You may be able to get Business Relief for Inheritance Tax. The system allows the passing of certain assets to avoid paying Inheritance Tax or reducing the bill.
Who Makes the Payment to HMRC?
Inheritance Tax payments come from funds in the estate of the deceased person. The death duties get paid to HM Revenue and Customs (HMRC).
The 'executor' would deal with a deceased person's estate if a Last Will and Testament exists.
Inheritance Tax Passing on a Home
Inheritance Tax rules allow you to pass a home to your spouse (husband or wife) or your civil partner when you die. In this case, there would be no death duty to pay.
But, leaving your home to another person (such as in your will) means it would count towards the value of your estate.
Owning your own home (or a share in it) gives you the option to increase your tax-free threshold to £500,000. It only works if:
You leave the property to your children or grandchildren (includes adopted, foster, or stepchildren).
The total value of your estate is less than £2 million.
Giving Away a Home before Death
As a rule, Inheritance Tax rates do not apply if you move out of the home and live for at least another seven (7) years. But, the only way to continue living in your property after giving it away, is to:
Make rental payments to the new property owner at the going rate (i.e. similar rental homes in the area).
Pay for your share of the utility bills.
Live in the property for at least seven (7) years.
There would be no need to pay rent to the new owners of the property if these apply (both):
You gave away only a part of your property.
The new homeowners also live at the same property.
Dying within 7 Years The rules on Inheritance Tax change if you were to die within the seven year period. The rule applies no matter whether you give it all away or only part of it.
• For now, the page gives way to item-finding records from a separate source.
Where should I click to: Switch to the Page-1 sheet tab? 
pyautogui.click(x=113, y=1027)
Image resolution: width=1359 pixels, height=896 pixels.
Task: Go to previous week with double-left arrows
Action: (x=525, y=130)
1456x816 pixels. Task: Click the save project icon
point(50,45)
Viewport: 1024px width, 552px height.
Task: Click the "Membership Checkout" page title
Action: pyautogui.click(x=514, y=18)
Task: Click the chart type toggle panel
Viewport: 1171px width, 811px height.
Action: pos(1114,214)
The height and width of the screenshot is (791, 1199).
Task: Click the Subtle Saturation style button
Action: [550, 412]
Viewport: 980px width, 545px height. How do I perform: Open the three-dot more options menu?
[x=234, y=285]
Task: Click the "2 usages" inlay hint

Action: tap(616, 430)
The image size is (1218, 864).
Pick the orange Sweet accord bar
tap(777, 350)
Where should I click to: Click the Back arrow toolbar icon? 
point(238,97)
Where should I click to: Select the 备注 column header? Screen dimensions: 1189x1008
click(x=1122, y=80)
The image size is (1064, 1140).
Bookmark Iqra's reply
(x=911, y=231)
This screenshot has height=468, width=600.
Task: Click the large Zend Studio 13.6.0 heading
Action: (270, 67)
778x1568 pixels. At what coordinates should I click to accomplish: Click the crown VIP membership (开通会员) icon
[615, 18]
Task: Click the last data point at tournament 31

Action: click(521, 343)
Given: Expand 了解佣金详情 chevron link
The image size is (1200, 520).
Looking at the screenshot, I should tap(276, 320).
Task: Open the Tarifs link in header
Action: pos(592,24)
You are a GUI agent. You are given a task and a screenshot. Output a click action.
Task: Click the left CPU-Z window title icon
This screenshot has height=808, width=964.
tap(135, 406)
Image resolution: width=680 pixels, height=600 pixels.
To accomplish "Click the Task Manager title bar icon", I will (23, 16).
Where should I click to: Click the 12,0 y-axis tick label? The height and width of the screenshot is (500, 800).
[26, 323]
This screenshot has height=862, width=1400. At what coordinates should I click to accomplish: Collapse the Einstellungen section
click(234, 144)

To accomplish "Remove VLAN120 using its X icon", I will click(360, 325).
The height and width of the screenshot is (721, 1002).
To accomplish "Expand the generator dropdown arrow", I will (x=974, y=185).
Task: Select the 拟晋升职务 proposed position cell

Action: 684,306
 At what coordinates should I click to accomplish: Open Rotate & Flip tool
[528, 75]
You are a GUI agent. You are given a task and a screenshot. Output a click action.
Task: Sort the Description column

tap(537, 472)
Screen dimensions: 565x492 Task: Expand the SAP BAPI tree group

In this case, HMRC would treat the home as a gift and so the 7 year Inheritance Tax gift rule would then apply (see below).
Gifts and Taper Relief
As a rule, there would be no Inheritance Tax to pay on small gifts (also called exempted gifts).
Typical examples include Christmas gifts and birthday presents from normal income. The same applies to gifts between spouses or civil partners. Providing they live in the United Kingdom 'permanently', you can give them as much as you want to during your lifetime. But, certain other gifts can count towards the value of someone's estate.
Giving away more than £325,000 during the previous 7 years before your death means the recipients will get charged Inheritance Tax.
Annual Exemption and Exempted Gifts You can give away gifts each tax year up to the value of £3,000. Your 'annual exemption' means they would not get added to the value of the estate.
Any unused annual exemption can get carried forward to the next year. But, it can only happen for one year.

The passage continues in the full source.